Os autores declararam, assim como os manifestantes, que não estão defendendo Vizcarra, mas expondo uma "decisão arbitrária" do Congresso. 

Os ex-ministros classificaram o governo de Manuel Merino como ilegítimo e realçaram que os grupos de poder que fomentaram a vacância da presidência querem se apropriar de recursos destinados às próximas eleições no país.


Manifestantes que denunciam golpe de Estado aplicado por parlamentares da direita peruana têm sido duramente reprimidos pela polícia / Ernesto Benavides/AFP

Histórico conturbado

Vizcarra estava no cargo desde 2018, quando assumiu diante da renúncia de Pedro Pablo Kuczynski, de quem era vice-presidente. Justamente por isso, neste momento não há um substituto direto e o cargo é ocupado pelo presidente da Casa Legislativa.
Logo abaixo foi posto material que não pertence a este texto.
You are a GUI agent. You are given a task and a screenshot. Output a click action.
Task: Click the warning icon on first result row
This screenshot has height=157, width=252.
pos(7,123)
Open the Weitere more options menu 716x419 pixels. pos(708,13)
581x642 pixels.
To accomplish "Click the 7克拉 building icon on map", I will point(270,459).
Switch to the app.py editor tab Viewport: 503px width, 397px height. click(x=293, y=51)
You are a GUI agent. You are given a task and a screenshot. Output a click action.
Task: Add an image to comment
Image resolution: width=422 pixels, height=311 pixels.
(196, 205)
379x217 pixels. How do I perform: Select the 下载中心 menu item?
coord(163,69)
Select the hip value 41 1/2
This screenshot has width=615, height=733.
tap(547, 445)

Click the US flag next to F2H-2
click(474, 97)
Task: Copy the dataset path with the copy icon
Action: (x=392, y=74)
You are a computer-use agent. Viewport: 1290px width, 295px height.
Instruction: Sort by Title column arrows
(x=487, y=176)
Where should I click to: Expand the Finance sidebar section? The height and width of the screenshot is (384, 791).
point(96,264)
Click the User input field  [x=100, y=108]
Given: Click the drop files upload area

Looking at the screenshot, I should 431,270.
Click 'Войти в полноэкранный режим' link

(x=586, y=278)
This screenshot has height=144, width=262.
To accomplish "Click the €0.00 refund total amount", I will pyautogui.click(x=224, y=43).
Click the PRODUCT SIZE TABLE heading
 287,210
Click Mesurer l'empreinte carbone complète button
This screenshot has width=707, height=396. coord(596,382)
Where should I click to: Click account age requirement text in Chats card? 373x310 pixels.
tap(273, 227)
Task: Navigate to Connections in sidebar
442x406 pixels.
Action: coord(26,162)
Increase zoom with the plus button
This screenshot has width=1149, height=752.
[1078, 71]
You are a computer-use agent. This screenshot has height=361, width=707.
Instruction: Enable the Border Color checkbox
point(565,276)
O político conhecido como PPK também foi acusado de corrupção e atualmente cumpre prisão domiciliar. Ele é investigado pelo recebimento de pagamentos irregulares da empreiteira brasileira Odebrecht quando trabalhava na gestão de Alejandro Toledo (2001-2006), ex-presidente processado pelo mesmo caso.

Além de Vizcarra, PPK e Toledo, os ex-mandatários Alan García (1985-1990 e 2006-2011) e Ollanta Humala (2011-2016) também foram acusados de participação em esquemas de corrupção.

O agora ex-presidente Manuel Merino é um tradicional adversário do fujimorismo e pouco conhecido nacionalmente. Engenheiro agrícola e pecuário, construiu sua trajetória política atuando em defesa desses setores de forma discreta.

Na sequência de seus antecessores, o político também é investigado por tráfico de influência. 

Sua irmã, Elma Merino de Lama, foi contratada para um projeto do governo sobre saneamento rural e seu irmão, Marco Antonio Merino, é proprietário de uma fornecedora de insumos agrícolas ao Ministério da Agricultura. O ex-mandatário nega participação nas contratações.